It was rather cold and frosty in the early January morning as we rode eastward from Otter Creek to the Kiowa and Comanche reservation, in the Indian Territory. Toward noon, however, the sun came out, brilliant and warm. The effect on the transparent covering of the trees and shrubs was dazzlingly beautiful. Some were encased in a bright armor, cunningly linked in chains of crescents. I detached a perfect “ice-plant,” with every curve of the stem, every nerve of the leaves, taken in ice. The humblest weeds on the prairie sparkled with frosty diamonds. But as the sun grew warmer they began to bend under their gorgeous burdens, as if wearied by their splendor, like tired beauties after a ball.

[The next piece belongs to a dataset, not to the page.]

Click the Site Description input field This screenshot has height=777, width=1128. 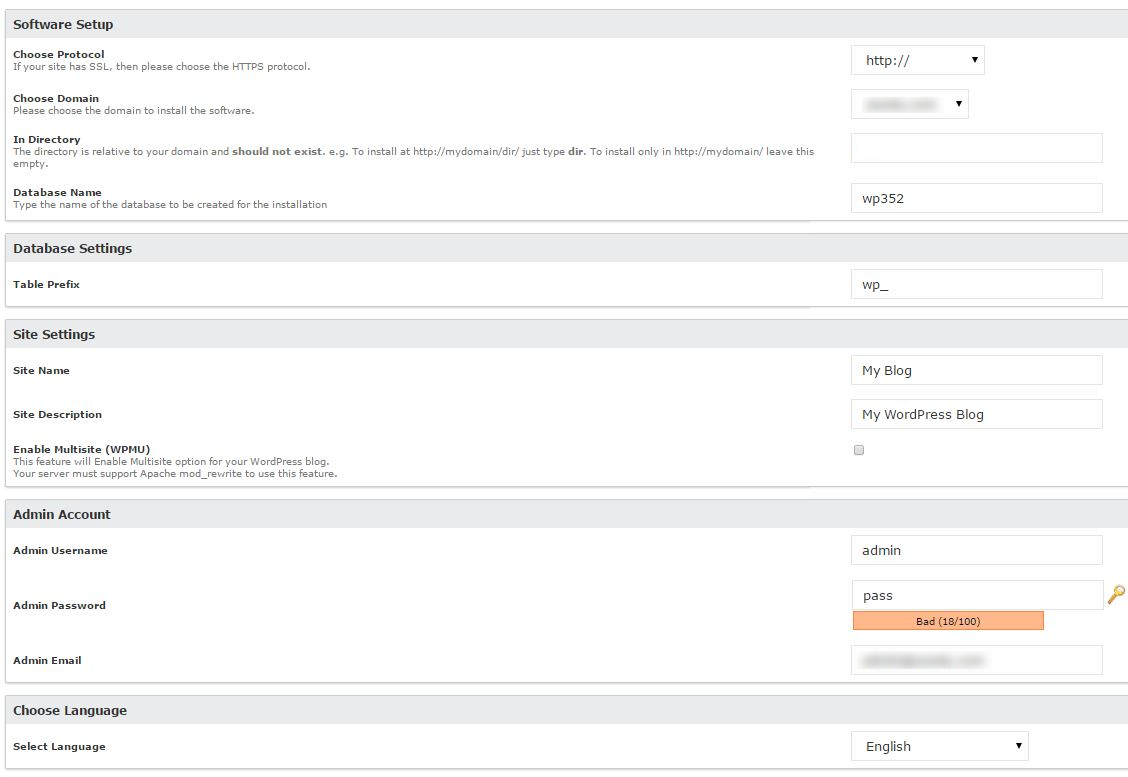pos(976,414)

In the afternoon the weather was as clear and balmy as on a day in June. Our way lay through the most beautiful part of the Indian Territory. We skirted the southern slopes of the Wichita Mountains. These, as if in honor of our coming, exhibited all their jewelry in its brightest lustre. Down their dark slopes ran shining streams, like chains of silver adorning their broad breasts. Stones of gray and yellow and green and purple were
heaped together in distracting profusion, the whole seen through the most surpassingly tender of violet tints, too delicate to be compared to the filmiest marriage-morning lace. As we proceeded the country became more and more diversified. Upland and vale succeeded each other in delightful variety. Beautiful glens, wooded slopes, bold mountain-crests, filled the landscape. The day had become warm enough to free the babble of the scores of pretty little streams that flow into the Cache. We rode through groves of mesquite and forests of oaks. The long, straight paths through the oak-woods made one think of the long alleys of Versailles. We pass along the Main Cache; the scenery is ravishing. To the right flows the stream. It is thickly wooded; and through the English effect, produced by the smoke of a prairie fire in the far distance, it brings back the memory of a railroad glimpse of the line of Windsor Forest. Occasional circles of oaks in the midst of noble stretches of upland render more striking the likeness to the park scenery of old England. To the left are the mountains. They actually furnish the luxury of rocks, covered with
moss and mould as green as you could see upon Irish ruins. What a joy was the spectacle of so lovely a region to our eyes, that had been starved for months on sand-hills and treeless deserts!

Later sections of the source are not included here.